In Business Model, Internet Access, Mobile, Spectrum

As often happens, important new technologies and products have a “hype cycle,” where high expectations then encounter fatigue, and only later is the value obvious. So it is not surprising that some are skeptical about 5G.

Actually, both the “5G is the next big thing” and “5G will be an expensive failure” points of view are defensible, for different parts of the ecosystem, suppliers and access providers alike, around the world.

Much of the value of 5G, if it actually happens that 5G enables the creation of big new businesses and revenue streams, will accrue to some app providers, some service providers, some hardware and software suppliers, and not to others. Scale will matter, so a connected car business might have more value for an AT&T or Verizon than for many smaller service providers, whose operations will continue to flow mostly from connectivity revenue, and not from the application and services ownership part of the business.

Service providers with urban and dense footprints will benefit more than service providers with high rural footprints. Firms with better access to capital will benefit more than those with fewer resources to tap. And, as always, scale will matter. The larger entities will benefit more than the smaller entities.

There are some obvious challenges, especially related to the capital cost of creating a much-denser network, with more-sophisticated cell sites, to support the strategic millimeter-wave spectrum that 5G will bring, in huge amounts. Aside from the new investments in platform, 5G is going to require smaller cells than has been possible for 2G, 3G and 4G. The reason is physics: millimeter wave signals do not travel as far, and do not penetrate obstacles such as glass and concrete.

So skeptics are right to argue that 5G will be quite capital intensive new investments. Some service providers and markets will not be able to create and sustain all the new businesses 5G is expected to generate, for reasons of scale.

The analogy is operator-owned linear or over-the-top video services. Some firms, and some countries, have internal markets too small to support such lines of business. But for big, tier-one providers in some markets, video has emerged as a key driver of incremental revenue.

In a nutshell, there will be 5G winners and losers, to a greater extent than was true for 2G, 3G and 4G. The reason is that big success in the 5G ecosystem is so contingent on the emergence of huge new businesses from enterprise, machine-to-machine, smart industry and other “new” applications.

One recent study by Rethink Research, for example, suggests that the obstacles range from the typical (sites) and site approvals to backhaul. But there are lot of issues. And that refers only to the physical challenge of creating the 5G access network. Ultimately more challenging is the business model for 5G.

Specifically, will 5G actually lead to creation of huge new businesses, and revenue streams, that not only justify building 5G, but also are substantial enough to offset legacy revenue source declines.

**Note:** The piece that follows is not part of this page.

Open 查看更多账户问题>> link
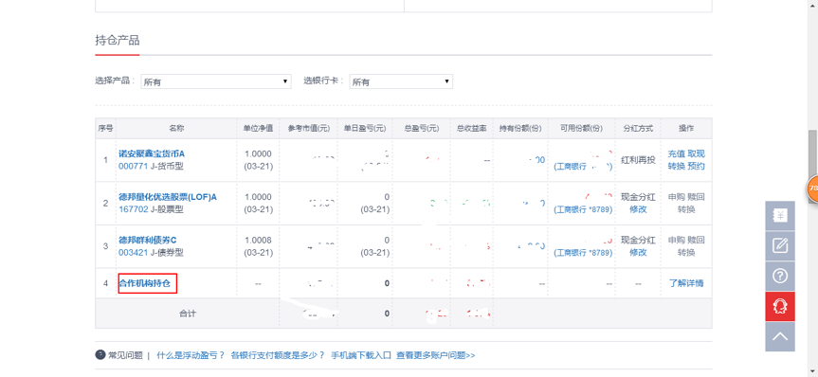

In a nutshell, the key issue is that revenue from sales of services to human beings will be under pressure. The big hope is that new services to support enterprise applications will be huge new drivers of revenue and growth.

One can argue that human beings, as consumers do not “need” 5G bandwidth. That is substantially correct. But bandwidth is not the issue. Aside from latency performance, and the changes in core networks (virtualization), the paramount issue is whether 5G creates a platform for new machine-to-machine services.